Every year, I started by saying - the last year was hard... And that I will believe, that the next year will be better etc. This year something is different. I made a change because I was afraid I might not live to see the new year. I don't mean that metaphorically. Lying on the ground, crying, and apologizing to my girls and husband for being so weak, thinking of the last list of tasks I will ever write. Feeling so worthless, hopeless, and broken. Yes, last year was hard, not only the last but maybe the last 8 years? I felt completely down and broken so many times during that time. BUT! I don't want to complain. Last year was a game-changer. It also taught me a lot. And it's still teaching.

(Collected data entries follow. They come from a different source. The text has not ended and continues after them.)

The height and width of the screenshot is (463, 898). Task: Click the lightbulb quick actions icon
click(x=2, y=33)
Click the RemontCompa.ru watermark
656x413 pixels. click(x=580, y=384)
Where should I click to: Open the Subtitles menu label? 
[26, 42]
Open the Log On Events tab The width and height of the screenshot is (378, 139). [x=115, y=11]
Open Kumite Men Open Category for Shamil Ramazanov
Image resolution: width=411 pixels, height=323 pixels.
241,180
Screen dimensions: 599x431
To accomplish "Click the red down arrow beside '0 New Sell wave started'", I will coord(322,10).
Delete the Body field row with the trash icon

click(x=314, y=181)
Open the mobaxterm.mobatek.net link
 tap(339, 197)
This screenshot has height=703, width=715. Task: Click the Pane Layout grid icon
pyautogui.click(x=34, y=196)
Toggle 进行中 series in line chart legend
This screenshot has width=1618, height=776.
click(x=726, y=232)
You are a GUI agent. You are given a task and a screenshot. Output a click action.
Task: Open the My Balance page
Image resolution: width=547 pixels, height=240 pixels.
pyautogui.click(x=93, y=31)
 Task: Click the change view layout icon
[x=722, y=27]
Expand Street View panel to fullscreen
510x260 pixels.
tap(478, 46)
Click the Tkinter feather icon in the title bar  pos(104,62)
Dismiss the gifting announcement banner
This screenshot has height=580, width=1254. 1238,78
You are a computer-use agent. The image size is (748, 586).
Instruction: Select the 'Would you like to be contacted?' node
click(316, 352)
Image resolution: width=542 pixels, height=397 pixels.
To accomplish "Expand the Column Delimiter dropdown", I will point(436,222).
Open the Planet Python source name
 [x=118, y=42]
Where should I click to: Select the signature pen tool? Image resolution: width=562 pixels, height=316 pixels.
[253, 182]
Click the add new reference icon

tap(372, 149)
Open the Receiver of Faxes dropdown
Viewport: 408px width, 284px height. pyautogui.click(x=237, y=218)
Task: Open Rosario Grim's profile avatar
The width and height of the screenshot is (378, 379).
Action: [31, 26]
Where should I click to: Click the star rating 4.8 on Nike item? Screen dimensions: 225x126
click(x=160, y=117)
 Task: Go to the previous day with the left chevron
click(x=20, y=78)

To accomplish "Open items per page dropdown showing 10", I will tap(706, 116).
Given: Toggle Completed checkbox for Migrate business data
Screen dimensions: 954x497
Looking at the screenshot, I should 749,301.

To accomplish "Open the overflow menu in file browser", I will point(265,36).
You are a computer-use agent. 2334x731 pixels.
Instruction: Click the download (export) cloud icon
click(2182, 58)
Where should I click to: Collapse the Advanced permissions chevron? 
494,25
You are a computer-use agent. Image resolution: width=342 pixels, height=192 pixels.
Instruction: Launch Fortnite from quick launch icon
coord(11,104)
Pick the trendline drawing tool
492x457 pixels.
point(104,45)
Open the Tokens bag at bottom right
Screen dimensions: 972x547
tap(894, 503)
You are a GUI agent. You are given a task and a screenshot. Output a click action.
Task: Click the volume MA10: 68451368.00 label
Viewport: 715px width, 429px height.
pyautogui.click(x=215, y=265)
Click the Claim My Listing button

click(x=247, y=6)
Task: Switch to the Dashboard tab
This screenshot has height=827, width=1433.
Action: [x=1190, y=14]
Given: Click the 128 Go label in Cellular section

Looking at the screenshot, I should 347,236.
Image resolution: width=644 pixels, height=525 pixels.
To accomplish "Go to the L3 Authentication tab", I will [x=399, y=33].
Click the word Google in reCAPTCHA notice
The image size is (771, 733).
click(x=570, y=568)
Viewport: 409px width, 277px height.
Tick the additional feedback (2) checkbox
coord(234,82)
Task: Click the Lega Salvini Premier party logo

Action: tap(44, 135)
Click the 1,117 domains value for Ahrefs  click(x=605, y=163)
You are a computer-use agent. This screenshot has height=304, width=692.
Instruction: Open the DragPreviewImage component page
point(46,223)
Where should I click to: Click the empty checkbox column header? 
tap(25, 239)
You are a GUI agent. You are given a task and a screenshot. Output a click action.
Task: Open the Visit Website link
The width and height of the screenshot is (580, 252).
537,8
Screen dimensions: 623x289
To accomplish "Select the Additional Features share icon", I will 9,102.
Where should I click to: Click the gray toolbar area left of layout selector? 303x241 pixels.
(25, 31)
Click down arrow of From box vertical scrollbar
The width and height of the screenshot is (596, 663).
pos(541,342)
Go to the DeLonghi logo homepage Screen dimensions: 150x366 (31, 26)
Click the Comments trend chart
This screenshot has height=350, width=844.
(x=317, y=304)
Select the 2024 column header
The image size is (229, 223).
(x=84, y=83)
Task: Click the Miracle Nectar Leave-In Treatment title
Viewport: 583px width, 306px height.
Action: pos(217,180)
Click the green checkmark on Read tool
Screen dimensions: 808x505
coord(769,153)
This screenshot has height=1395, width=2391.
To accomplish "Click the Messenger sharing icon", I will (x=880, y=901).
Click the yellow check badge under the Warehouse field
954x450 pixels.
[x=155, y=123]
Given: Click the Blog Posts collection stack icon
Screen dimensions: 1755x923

Recently my boss told me that when I'm well, I shine across the room, everything around me glows and people like me must never be sad. I'd expect those words from anyone else, but never from him. The white walker, this was the nickname I gave to him. So cold and heartless, everyone's scared of him.... I guess, some time with me changed him a little bit. :-)
Anyway, I realized I wanted to shine again, that I miss it, but this time, not for someone else, but for myself. And so I'm trying to find my lost light again. And psychotherapy helps me to do that, which I'm also learning because I never knew how to talk about my deepest feelings. I believed, that my role here in this world is to bring light and happiness, not tell someone about my fear, sadness, complaints, and opinions, which could upset them. I hid my feelings from others. I blamed myself for these feelings. I was scared to disappoint anyone if I did not fulfill their expectation. But do you know what? It was mission impossible. But I didn't know it.
And so I am here, in my 43, reading some clever books, realizing that the words seem to be taken out of my mouth and describing my feelings and my life. I can't breathe. My heart would like to jump from my chest. I feel naked. Fragile. But strangely calm, because I realized, that I am not crazy. That the feelings I felt, were right. That the things that happened to me were real and have a real explanation and most importantly, that there is a way out from that sh*t. Realizing, that my high sensitivity is not my weakness but that it is my strength and that I have always known it.
This is one of them. My "oh moment" book.
The Highly Sensitive Person's Guide to Dealing with Toxic People:
How to Reclaim Your Power from Narcissists and Other Manipulators
My recommendation for highly sensitive people like me: please read it slowly... and take your time to understand. Be kind to yourself.